Top of Working data

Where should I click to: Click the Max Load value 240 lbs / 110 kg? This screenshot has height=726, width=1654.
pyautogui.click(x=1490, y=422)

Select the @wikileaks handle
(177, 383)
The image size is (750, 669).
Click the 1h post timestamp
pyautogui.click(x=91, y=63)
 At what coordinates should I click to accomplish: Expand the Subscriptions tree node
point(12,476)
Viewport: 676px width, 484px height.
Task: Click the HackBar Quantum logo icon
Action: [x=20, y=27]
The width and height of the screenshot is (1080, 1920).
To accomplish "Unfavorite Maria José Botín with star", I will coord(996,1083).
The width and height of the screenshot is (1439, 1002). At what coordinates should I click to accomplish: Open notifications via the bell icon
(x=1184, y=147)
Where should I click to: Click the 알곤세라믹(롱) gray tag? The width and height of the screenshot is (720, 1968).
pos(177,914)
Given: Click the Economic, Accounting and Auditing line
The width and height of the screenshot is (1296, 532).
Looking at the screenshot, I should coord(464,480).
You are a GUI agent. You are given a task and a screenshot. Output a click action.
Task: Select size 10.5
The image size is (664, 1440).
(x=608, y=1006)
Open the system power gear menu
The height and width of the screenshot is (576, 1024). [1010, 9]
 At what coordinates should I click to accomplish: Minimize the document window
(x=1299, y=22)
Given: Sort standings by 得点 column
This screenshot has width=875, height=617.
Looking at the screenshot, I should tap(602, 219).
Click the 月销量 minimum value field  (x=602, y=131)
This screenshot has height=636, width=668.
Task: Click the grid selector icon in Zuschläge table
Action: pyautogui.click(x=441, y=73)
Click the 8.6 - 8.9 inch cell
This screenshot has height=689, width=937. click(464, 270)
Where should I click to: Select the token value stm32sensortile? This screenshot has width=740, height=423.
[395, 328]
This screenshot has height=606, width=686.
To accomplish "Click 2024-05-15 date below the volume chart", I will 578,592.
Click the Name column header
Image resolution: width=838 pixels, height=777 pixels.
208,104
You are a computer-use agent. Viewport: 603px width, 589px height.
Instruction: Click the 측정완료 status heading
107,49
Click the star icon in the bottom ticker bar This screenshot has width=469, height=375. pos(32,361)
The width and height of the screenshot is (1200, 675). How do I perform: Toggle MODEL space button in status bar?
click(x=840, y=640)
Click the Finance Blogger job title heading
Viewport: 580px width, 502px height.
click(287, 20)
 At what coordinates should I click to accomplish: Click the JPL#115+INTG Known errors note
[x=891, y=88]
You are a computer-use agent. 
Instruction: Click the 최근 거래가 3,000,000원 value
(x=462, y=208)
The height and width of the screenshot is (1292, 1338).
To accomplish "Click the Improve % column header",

Bottom of Working data

[Goal of the exercise] Copy out, in full, each line above that has the word "star" in it.

[Solution for this problem]
To accomplish "Unfavorite Maria José Botín with star", I will coord(996,1083).
Click the star icon in the bottom ticker bar This screenshot has width=469, height=375. pos(32,361)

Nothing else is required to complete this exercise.